Texto citado:

※

Connosco está Deus o Filho, gerado pelo Pai, que pelo Seu divino amor se manifestou aos homens como Homem para que pudéssemos saber e ver com os nossos próprios olhos que Deus está connosco muito intimamente, partilhando a carne e o sangue connosco (Heb. 2, 14) do modo mais perfeito.
Em nós e em toda criação - por Seu poder e graça - está o Espírito Santo, que enche tudo, é o Dador da vida, Consolador, tesouro e Fonte de coisas boas. Tendo uma existência eterna e pré-eterna, as Três Pessoas Divinas foram manifestadas ao mundo com a chegada e Encarnação do Filho de Deus, "sendo um Poder, uma Essência, uma Divindade" (Estiqueria de Pentencostes, Glória ao Pai dos Salmos no Lucernário)

※

Dados:
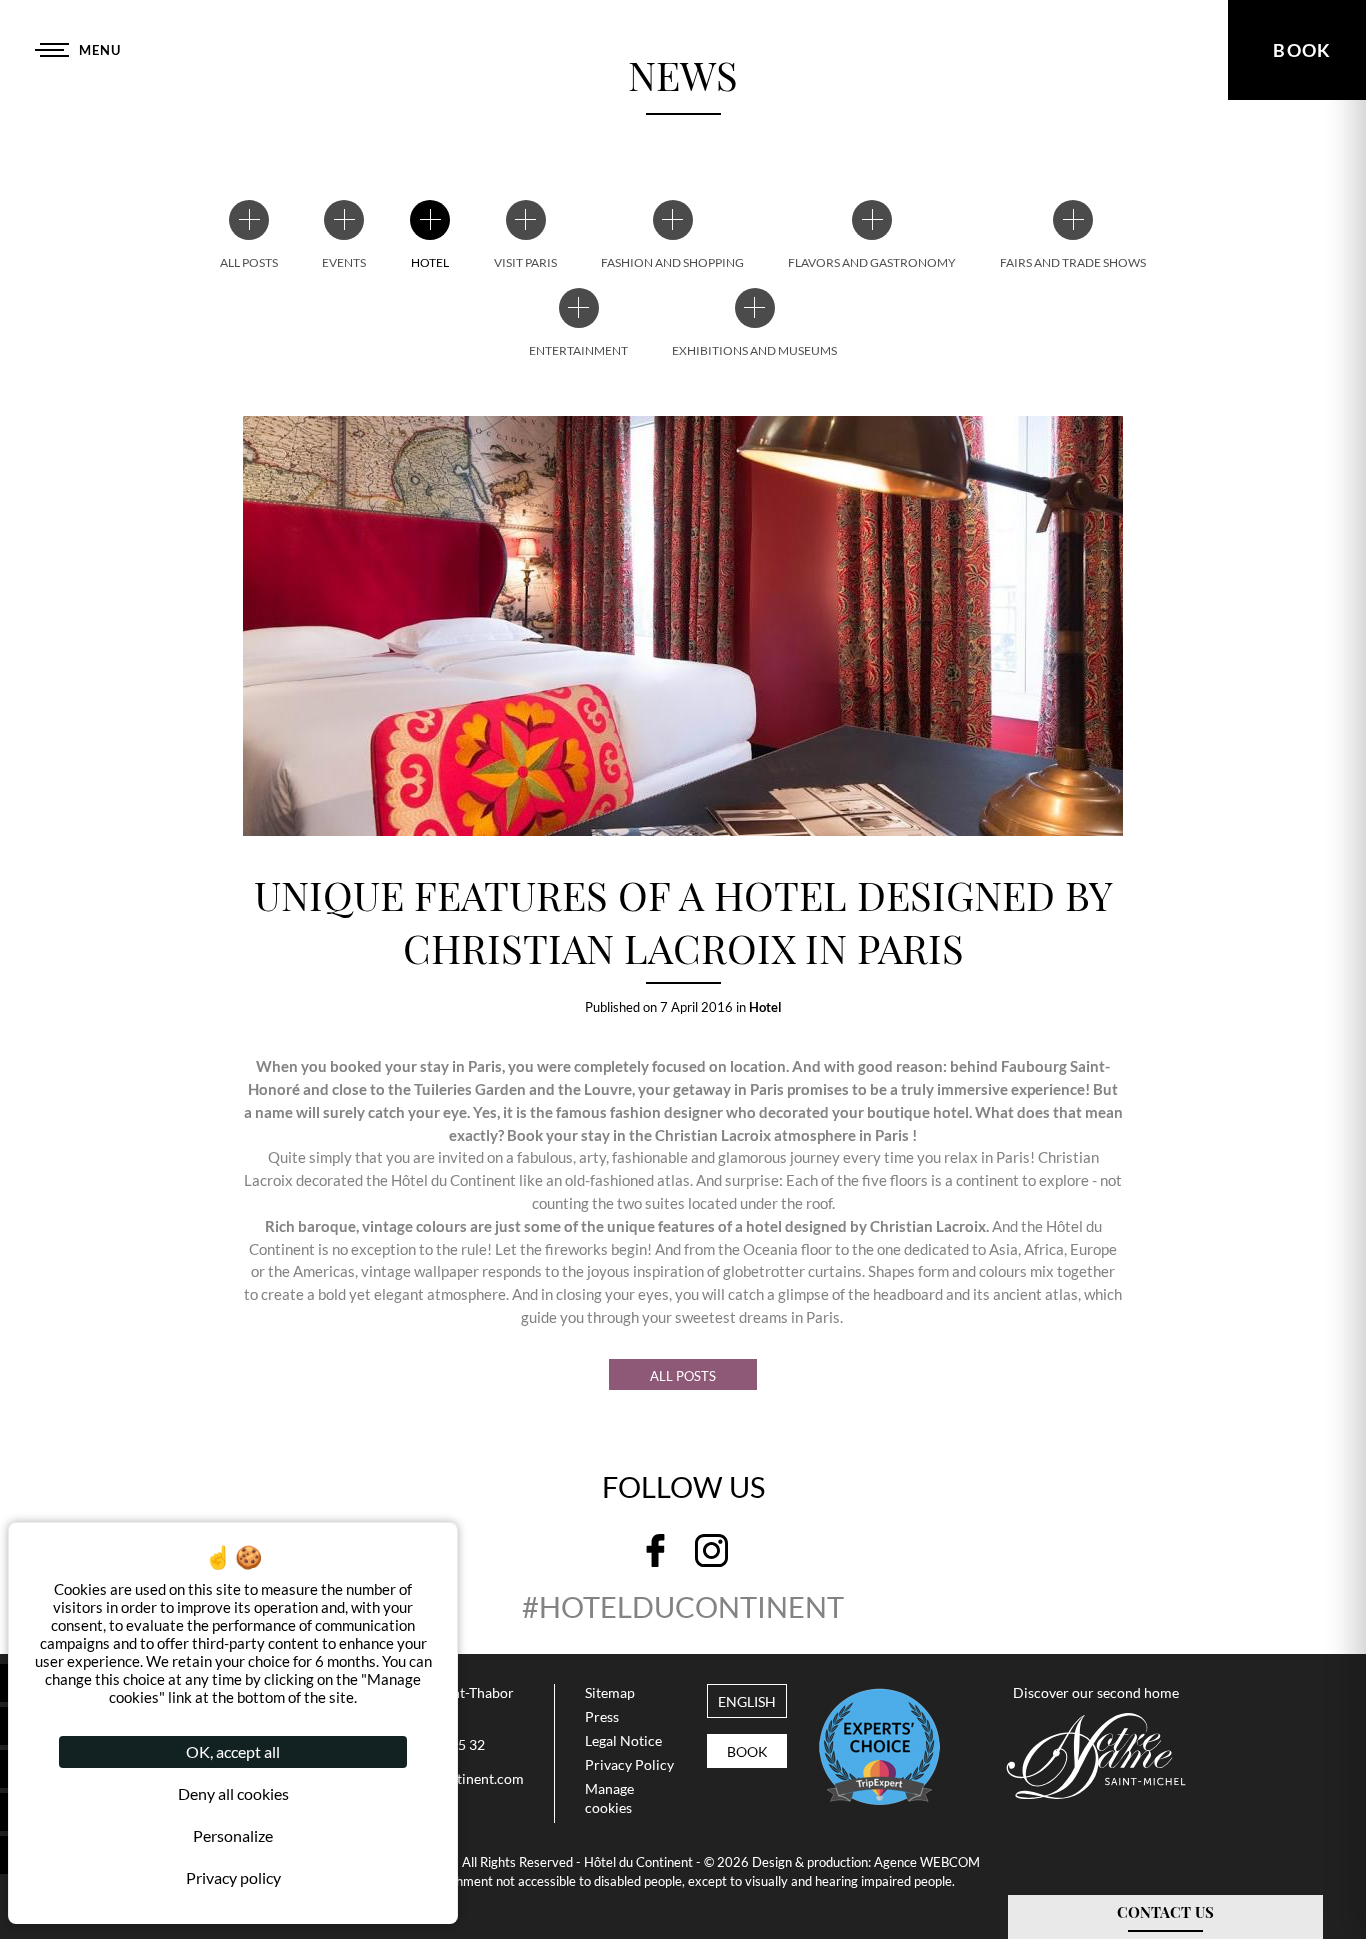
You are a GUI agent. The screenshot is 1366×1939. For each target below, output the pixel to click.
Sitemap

※

Tarefa escrita A: Reescreva em forma de lista, mais concisa, o parágrafo do texto citado que começa por "Em nós e em toda criação", conservando os seus factos principais.
Tarefa escrita B: Reproduza, sem qualquer alteração, a parte do texto citado que começa em "Em nós e em" e continua até "Salmos no Lucernário)".
O material não tem qualquer papel no que aqui se pede.

Resolução completa A:
- Por Seu poder e graça, o Espírito Santo está em nós e em toda a criação.
- Enche tudo e é o Dador da vida, Consolador, tesouro e Fonte de coisas boas.
- As Três Pessoas Divinas, de existência eterna e pré-eterna, manifestaram-se ao mundo com a chegada e a Encarnação do Filho de Deus.
- São um só Poder, uma só Essência e uma só Divindade.

Resolução completa B:
Em nós e em toda criação - por Seu poder e graça - está o Espírito Santo, que enche tudo, é o Dador da vida, Consolador, tesouro e Fonte de coisas boas. Tendo uma existência eterna e pré-eterna, as Três Pessoas Divinas foram manifestadas ao mundo com a chegada e Encarnação do Filho de Deus, "sendo um Poder, uma Essência, uma Divindade" (Estiqueria de Pentencostes, Glória ao Pai dos Salmos no Lucernário)